Distinct melanocortin 2 receptor accessory protein domains are required for melanocortin 2 receptor interaction and promotion of receptor trafficking.

Melanocortin 2 receptor (MC2R) is the receptor for the pituitary hormone ACTH. When activated, MC2R stimulates cAMP production and adrenal steroidogenesis. The functional expression of the receptor requires melanocortin 2 receptor accessory protein (MRAP), a single-transmembrane domain protein involved in the trafficking of MC2R from the endoplasmic reticulum to the cell surface. Mutations in both MC2R and MRAP cause the inherited disease familial glucocorticoid deficiency. At present, little is known regarding the mechanism of MRAP in MC2R functional expression. Here we report the characterization of MRAP in the trafficking of MC2R to the cell surface and the formation of a functional receptor. We identify the transmembrane domain of MRAP as the MC2R interaction domain and a conserved N-terminal tyrosine-rich domain of MRAP that is required for trafficking MC2R to the cell surface.

Adrenocorticotropin resistance syndromes.

Familial glucocorticoid deficiency (FGD) and triple A syndrome belong to a rare group of autosomal recessive disorders characterized by adrenocorticotropin (ACTH) insensitivity. Unlike triple A syndrome which presents a range of clinical features, FGD is solely characterized by glucocorticoid deficiency. ACTH regulates steroid biosynthesis in the adrenal cortex by exerting its effects via the ACTH receptor (melanocortin- 2 receptor, MC2R). In FGD, mutations in the MC2R account for only approximately 25% of cases (FGD type 1). The inability to express a functional MC2R in non-adrenal cell lines had implied the presence of an adrenal specific accessory factor(s), essential for MC2R expression. More recently, this factor was identified as melanocortin receptor accessory protein (MRAP). Mutations in MRAP account for 20% of cases (FGD type 2). Like the receptor activity-modifying proteins (RAMPs) and receptor transporter proteins (RTPs), which are well-characterized accessory proteins for G-protein-coupled receptors (GPCRs), MRAP is a small single transmembrane domain protein. MRAP is essential for the functional expression of the MC2R. About 55% of FGD cases have no identifiable gene defect, implying the involvement of additional genes. This chapter briefly describes the clinical and biochemical features of ACTH resistance syndromes. However, we will focus on the recent progress made towards understanding the molecular defect underlying these conditions, in particular the interaction of MC2R and MRAP.

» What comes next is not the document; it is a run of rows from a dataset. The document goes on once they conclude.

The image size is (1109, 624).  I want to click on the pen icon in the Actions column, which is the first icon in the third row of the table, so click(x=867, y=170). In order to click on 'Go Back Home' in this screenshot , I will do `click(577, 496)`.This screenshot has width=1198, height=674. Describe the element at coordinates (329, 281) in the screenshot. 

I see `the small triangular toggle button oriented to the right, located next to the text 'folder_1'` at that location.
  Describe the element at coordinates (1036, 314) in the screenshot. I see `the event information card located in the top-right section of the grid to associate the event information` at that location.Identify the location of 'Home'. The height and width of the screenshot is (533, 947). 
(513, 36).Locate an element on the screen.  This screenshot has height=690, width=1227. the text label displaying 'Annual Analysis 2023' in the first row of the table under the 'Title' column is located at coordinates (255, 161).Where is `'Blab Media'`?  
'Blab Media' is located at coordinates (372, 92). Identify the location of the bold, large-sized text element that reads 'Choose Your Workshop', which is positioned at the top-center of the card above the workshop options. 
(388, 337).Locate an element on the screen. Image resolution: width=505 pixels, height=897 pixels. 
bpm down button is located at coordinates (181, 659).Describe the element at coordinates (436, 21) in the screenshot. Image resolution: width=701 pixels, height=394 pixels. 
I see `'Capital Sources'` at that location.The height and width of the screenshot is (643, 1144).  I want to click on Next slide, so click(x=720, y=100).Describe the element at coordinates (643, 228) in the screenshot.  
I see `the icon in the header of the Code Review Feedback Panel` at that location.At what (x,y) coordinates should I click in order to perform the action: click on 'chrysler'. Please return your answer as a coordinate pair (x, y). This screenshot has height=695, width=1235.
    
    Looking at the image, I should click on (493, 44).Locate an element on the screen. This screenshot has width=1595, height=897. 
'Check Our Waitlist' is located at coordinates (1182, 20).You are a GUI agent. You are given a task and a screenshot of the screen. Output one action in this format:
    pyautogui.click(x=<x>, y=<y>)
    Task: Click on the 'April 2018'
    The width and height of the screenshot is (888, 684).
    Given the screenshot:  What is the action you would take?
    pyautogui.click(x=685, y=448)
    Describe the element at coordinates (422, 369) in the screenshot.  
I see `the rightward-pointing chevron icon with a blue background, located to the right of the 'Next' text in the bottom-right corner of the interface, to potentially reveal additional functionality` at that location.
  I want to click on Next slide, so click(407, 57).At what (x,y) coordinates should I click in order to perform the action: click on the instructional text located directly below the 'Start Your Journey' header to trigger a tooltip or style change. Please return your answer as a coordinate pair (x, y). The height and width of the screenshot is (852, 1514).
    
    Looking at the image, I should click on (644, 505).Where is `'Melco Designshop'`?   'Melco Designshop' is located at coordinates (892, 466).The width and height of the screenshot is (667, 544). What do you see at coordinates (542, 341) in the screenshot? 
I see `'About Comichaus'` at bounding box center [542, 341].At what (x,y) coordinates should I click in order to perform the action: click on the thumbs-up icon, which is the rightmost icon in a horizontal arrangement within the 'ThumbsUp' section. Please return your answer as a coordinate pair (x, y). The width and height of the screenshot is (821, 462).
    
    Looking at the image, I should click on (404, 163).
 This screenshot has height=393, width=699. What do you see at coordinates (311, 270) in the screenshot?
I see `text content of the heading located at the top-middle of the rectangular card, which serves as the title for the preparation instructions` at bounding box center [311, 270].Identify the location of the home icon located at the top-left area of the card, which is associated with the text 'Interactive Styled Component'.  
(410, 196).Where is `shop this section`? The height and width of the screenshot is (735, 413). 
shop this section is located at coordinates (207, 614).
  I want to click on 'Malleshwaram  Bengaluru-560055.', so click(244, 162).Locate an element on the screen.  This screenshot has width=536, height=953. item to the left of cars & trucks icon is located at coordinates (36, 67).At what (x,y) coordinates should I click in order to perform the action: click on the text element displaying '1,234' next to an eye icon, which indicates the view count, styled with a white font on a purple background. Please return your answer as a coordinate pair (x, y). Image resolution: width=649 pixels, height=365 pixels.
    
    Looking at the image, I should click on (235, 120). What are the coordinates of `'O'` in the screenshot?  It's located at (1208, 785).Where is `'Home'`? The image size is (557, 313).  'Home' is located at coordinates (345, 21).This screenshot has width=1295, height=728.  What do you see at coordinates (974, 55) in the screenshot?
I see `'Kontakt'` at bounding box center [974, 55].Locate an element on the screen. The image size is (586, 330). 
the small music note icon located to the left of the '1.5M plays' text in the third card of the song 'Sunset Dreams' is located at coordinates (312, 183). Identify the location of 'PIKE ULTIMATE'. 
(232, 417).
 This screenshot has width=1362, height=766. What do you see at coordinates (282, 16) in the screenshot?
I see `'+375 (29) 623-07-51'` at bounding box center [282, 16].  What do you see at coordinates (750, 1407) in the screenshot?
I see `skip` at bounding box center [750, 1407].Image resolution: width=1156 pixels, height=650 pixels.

The melanocortin 2 receptor accessory protein exists as a homodimer and is essential for the function of the melanocortin 2 receptor in the mouse y1 cell line.

The ACTH receptor [melanocortin 2 receptor (MC2R)] gene produces a functional receptor only when transfected into cells of adrenocortical origin, implying that it may require an adrenal-specific accessory factor. Recently we showed that the MC2R accessory protein (MRAP) is essential for the cell surface expression of the MC2R in such models. Using RNA interference (RNAi) technology, we have further explored the action of MRAP in the functioning of the MC2R in Y1 mouse adrenocortical cells that endogenously express MRAP and MC2R. We created stable cell lines expressing mouse MRAP short hairpin RNA (shRNAs) by transfecting cells with an expression vector containing the MRAP small interfering RNA sequence. The knockdown of MRAP resulted in a reduction in MC2R signaling. The overexpression of a mouse MRAP-Flag construct did not restore the expression of MRAP due to its degradation by the mouse shRNAs. The introduction of human MRAP that is resistant to silencing by mouse MRAP shRNAs resulted in the rescue of the MC2R signaling. MRAP migrates on SDS-PAGE with markedly lower mobility than predicted for a 14.1-kDa protein. Coimmunoprecipitation and mass spectroscopy suggests that MRAP exists as a homodimer that is resistant to dissociation by sodium dodecyl sulfate and reducing agents.